Yoshiko Herrera
Position title: Professor of Political Science
Email: yherrera@wisc.edu
Phone: (608) 263-2241
Address:
316 North Hall
Yoshiko M. Herrera received her B.A. from Dartmouth College (1992) and M.A. (1994) and Ph.D. (1999) from University of Chicago. She was on the faculty at Harvard University in the Government department from 1999-2007 and currently is Professor of Political Science at UW-Madison. From 2011-2014 she was Director of CREECA, and from 2012-15 she was co-Director, International Institute (now Institute for Regional and International Studies) at University of Wisconsin-Madison. She is currently Director of the UW-Madison Partnership with Nazarbayev University in Astana, Kazakhstan.
Her research interests include US-Russian relations, Politics in Eurasia, Nationalism, Xenophobia, Social identities, International norms, and Constructivist political economy.
She teaches courses on comparative politics, social identities, and politics of the states of the Former Soviet Union.
Her first book, Imagined Economies: The Sources of Russian Regionalism (Cambridge University Press, 2005), examined the relationship between economics and regionalism in movements for greater sovereignty among the Russian regions of the Russian Federation.

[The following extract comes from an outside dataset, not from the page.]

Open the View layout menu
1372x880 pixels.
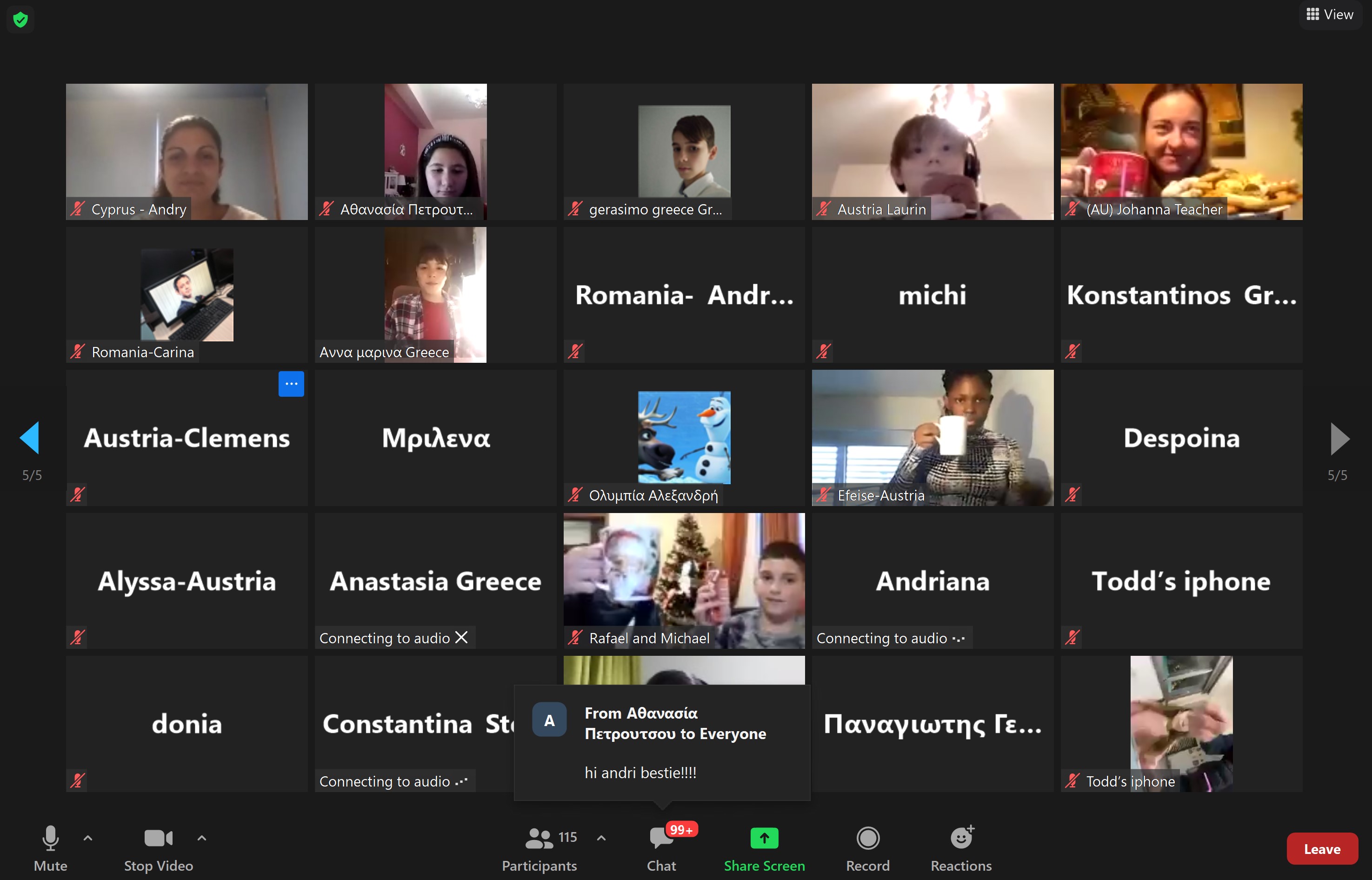[x=1330, y=14]
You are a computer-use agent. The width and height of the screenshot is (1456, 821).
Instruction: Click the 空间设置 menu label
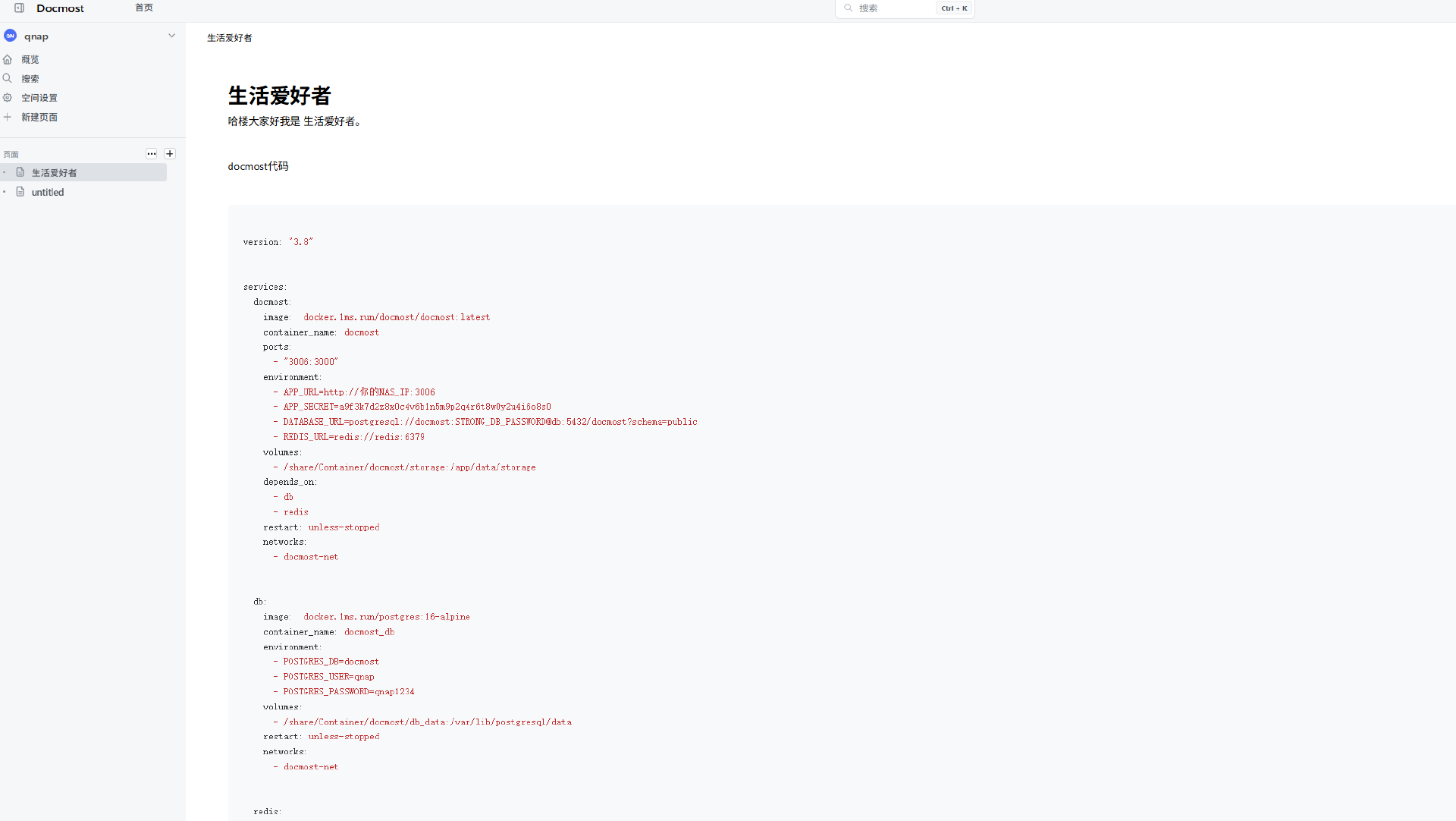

A second book and collaborative project with Rawi Abdelal, Alastair Iain Johnston, Rose Mcdermott, and Will Lowe, focused on measurement of social identities. This project resulted in an article, “Identity as a Variable,” Perspectives on Politics, 2006, 4:4 (December), pp. 695-711; an edited volume titled, Measuring Identity: A Guide For Social Scientists, published by Cambridge University Press in 2009; and a content analysis, program, the YOSHIKODER.
Herrera’s third book, Mirrors Of The Economy: National Accounts And International Norms In Russia And Beyond, was published by Cornell University Press in 2010. This book was an honorable mention for the 2011 Ed A. Hewett book prize, sponsored by the National Council for Eurasian and East European Research (NCEEER), awarded annually by the Association for Slavic, East European, and Eurasian Studies for an outstanding publication on the political economy of the centrally planned economies of the former Soviet Union and East Central Europe and their transitional successors. Mirrors of the Economy analyzes the variance in implementation of the UN’s System of National Accounts (SNA), and in particular the success of post-communist countries in implementing the SNA. The SNA is the basis for all national economic data including GDP and is therefore critical for economic policy and policy assessment.
Current research focuses on US-Russian relations, xenophobia in Russia, jazz and race in Russia, identity and the stability of the nuclear Non-Proliferation Treaty (NPT), formal models of identity and international security.